-- Material provided follows --

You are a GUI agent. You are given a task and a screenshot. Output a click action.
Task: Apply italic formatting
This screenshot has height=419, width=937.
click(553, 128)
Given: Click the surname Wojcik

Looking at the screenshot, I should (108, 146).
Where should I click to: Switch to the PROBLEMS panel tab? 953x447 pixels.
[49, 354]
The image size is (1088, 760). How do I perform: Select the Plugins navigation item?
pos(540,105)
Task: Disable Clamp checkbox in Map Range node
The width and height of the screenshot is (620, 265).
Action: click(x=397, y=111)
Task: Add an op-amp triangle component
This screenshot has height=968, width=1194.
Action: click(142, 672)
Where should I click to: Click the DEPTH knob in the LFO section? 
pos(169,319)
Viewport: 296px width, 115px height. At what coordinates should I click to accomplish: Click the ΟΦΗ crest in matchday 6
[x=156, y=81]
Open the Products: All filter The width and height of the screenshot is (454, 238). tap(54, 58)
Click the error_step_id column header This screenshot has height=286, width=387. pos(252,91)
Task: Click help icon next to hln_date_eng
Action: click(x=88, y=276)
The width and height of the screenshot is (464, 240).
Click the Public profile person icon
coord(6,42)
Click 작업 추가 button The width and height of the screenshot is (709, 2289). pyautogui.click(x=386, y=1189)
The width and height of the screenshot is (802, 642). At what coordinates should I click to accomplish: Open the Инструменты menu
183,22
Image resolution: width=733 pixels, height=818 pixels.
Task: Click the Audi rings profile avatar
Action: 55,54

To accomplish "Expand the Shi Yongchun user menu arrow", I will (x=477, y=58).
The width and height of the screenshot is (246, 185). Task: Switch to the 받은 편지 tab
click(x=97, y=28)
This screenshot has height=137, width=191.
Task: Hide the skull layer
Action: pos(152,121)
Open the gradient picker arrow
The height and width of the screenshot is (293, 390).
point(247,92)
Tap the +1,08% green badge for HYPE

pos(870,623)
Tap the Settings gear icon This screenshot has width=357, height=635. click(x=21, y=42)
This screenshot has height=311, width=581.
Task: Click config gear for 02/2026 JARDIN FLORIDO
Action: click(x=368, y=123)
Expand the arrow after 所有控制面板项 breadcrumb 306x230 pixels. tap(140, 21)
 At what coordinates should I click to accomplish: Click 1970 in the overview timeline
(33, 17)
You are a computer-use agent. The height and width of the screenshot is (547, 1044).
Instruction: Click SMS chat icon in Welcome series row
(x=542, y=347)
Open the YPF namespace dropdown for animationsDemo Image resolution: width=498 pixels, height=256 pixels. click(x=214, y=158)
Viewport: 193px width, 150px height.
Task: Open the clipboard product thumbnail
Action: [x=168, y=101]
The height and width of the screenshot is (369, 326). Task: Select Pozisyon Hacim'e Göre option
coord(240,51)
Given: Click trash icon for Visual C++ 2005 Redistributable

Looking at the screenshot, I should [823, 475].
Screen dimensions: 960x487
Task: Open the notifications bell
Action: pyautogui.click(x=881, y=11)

-- Material provided concluded --

Task statement -
Reproduce the entries exactly as they appear.

Written answer -
You are a GUI agent. You are given a task and a screenshot. Output a click action.
Task: Apply italic formatting
This screenshot has height=419, width=937.
click(553, 128)
Given: Click the surname Wojcik

Looking at the screenshot, I should (108, 146).
Where should I click to: Switch to the PROBLEMS panel tab? 953x447 pixels.
[49, 354]
The image size is (1088, 760). How do I perform: Select the Plugins navigation item?
pos(540,105)
Task: Disable Clamp checkbox in Map Range node
The width and height of the screenshot is (620, 265).
Action: click(x=397, y=111)
Task: Add an op-amp triangle component
This screenshot has height=968, width=1194.
Action: click(142, 672)
Where should I click to: Click the DEPTH knob in the LFO section? 
pos(169,319)
Viewport: 296px width, 115px height. At what coordinates should I click to accomplish: Click the ΟΦΗ crest in matchday 6
[x=156, y=81]
Open the Products: All filter The width and height of the screenshot is (454, 238). tap(54, 58)
Click the error_step_id column header This screenshot has height=286, width=387. pos(252,91)
Task: Click help icon next to hln_date_eng
Action: click(x=88, y=276)
The width and height of the screenshot is (464, 240).
Click the Public profile person icon
coord(6,42)
Click 작업 추가 button The width and height of the screenshot is (709, 2289). pyautogui.click(x=386, y=1189)
The width and height of the screenshot is (802, 642). At what coordinates should I click to accomplish: Open the Инструменты menu
183,22
Image resolution: width=733 pixels, height=818 pixels.
Task: Click the Audi rings profile avatar
Action: 55,54

To accomplish "Expand the Shi Yongchun user menu arrow", I will (x=477, y=58).
The width and height of the screenshot is (246, 185). Task: Switch to the 받은 편지 tab
click(x=97, y=28)
This screenshot has height=137, width=191.
Task: Hide the skull layer
Action: pos(152,121)
Open the gradient picker arrow
The height and width of the screenshot is (293, 390).
point(247,92)
Tap the +1,08% green badge for HYPE

pos(870,623)
Tap the Settings gear icon This screenshot has width=357, height=635. click(x=21, y=42)
This screenshot has height=311, width=581.
Task: Click config gear for 02/2026 JARDIN FLORIDO
Action: click(x=368, y=123)
Expand the arrow after 所有控制面板项 breadcrumb 306x230 pixels. tap(140, 21)
 At what coordinates should I click to accomplish: Click 1970 in the overview timeline
(33, 17)
You are a computer-use agent. The height and width of the screenshot is (547, 1044).
Instruction: Click SMS chat icon in Welcome series row
(x=542, y=347)
Open the YPF namespace dropdown for animationsDemo Image resolution: width=498 pixels, height=256 pixels. click(x=214, y=158)
Viewport: 193px width, 150px height.
Task: Open the clipboard product thumbnail
Action: [x=168, y=101]
The height and width of the screenshot is (369, 326). Task: Select Pozisyon Hacim'e Göre option
coord(240,51)
Given: Click trash icon for Visual C++ 2005 Redistributable

Looking at the screenshot, I should [823, 475].
Screen dimensions: 960x487
Task: Open the notifications bell
Action: pyautogui.click(x=881, y=11)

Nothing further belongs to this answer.